[Data entries]
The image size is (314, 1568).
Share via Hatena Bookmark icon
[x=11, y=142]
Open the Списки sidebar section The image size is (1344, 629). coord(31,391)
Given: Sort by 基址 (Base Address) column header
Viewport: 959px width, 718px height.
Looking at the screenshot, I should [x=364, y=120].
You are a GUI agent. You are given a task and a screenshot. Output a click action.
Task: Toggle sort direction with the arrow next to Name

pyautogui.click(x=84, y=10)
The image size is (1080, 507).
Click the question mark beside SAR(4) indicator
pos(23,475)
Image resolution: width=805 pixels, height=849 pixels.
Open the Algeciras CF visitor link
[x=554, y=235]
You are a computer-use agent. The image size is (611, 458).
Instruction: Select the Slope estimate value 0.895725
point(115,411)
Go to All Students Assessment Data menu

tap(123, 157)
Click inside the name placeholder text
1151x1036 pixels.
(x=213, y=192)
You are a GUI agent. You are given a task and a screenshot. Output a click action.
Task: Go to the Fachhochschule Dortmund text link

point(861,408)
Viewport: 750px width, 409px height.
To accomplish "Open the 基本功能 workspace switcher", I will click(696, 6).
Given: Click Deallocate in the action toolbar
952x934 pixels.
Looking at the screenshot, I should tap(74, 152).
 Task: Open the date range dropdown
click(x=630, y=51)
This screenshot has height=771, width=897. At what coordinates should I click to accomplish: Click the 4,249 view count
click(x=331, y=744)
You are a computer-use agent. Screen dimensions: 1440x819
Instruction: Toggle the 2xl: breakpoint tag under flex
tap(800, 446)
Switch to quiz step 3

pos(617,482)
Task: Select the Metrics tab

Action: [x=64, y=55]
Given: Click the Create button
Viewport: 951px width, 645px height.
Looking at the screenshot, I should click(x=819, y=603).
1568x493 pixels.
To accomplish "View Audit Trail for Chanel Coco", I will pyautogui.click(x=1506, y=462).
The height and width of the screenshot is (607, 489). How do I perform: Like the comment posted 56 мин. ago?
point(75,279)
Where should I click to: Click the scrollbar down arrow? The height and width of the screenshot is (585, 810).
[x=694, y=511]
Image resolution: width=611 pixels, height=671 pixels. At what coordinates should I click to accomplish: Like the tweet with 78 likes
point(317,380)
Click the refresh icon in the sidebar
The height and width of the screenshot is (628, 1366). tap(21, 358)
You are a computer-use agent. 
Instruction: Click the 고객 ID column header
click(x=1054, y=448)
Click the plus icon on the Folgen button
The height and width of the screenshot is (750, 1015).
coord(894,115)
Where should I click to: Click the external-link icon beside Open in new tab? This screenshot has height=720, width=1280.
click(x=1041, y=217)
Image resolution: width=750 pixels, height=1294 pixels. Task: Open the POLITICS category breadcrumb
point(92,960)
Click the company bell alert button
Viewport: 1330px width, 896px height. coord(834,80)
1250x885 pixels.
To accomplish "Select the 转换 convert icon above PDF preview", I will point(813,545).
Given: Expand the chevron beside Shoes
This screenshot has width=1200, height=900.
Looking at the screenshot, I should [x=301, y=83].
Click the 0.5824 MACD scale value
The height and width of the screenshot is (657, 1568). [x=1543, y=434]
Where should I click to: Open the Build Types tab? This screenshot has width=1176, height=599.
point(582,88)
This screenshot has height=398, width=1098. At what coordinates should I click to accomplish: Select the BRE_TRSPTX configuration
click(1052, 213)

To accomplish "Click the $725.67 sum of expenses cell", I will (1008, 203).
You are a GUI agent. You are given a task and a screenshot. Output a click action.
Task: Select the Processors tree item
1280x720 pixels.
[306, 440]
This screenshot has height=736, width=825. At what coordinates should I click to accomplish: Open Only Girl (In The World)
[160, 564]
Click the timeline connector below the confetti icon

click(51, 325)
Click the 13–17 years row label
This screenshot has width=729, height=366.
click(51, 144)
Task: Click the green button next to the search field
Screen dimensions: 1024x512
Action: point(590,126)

» Activity: Your answer should be the lines of the records that hold the string "will".

» Expected answer:
To accomplish "Open the 基本功能 workspace switcher", I will click(696, 6).
To accomplish "View Audit Trail for Chanel Coco", I will pyautogui.click(x=1506, y=462).
To accomplish "Select the 转换 convert icon above PDF preview", I will point(813,545).
To accomplish "Click the $725.67 sum of expenses cell", I will (1008, 203).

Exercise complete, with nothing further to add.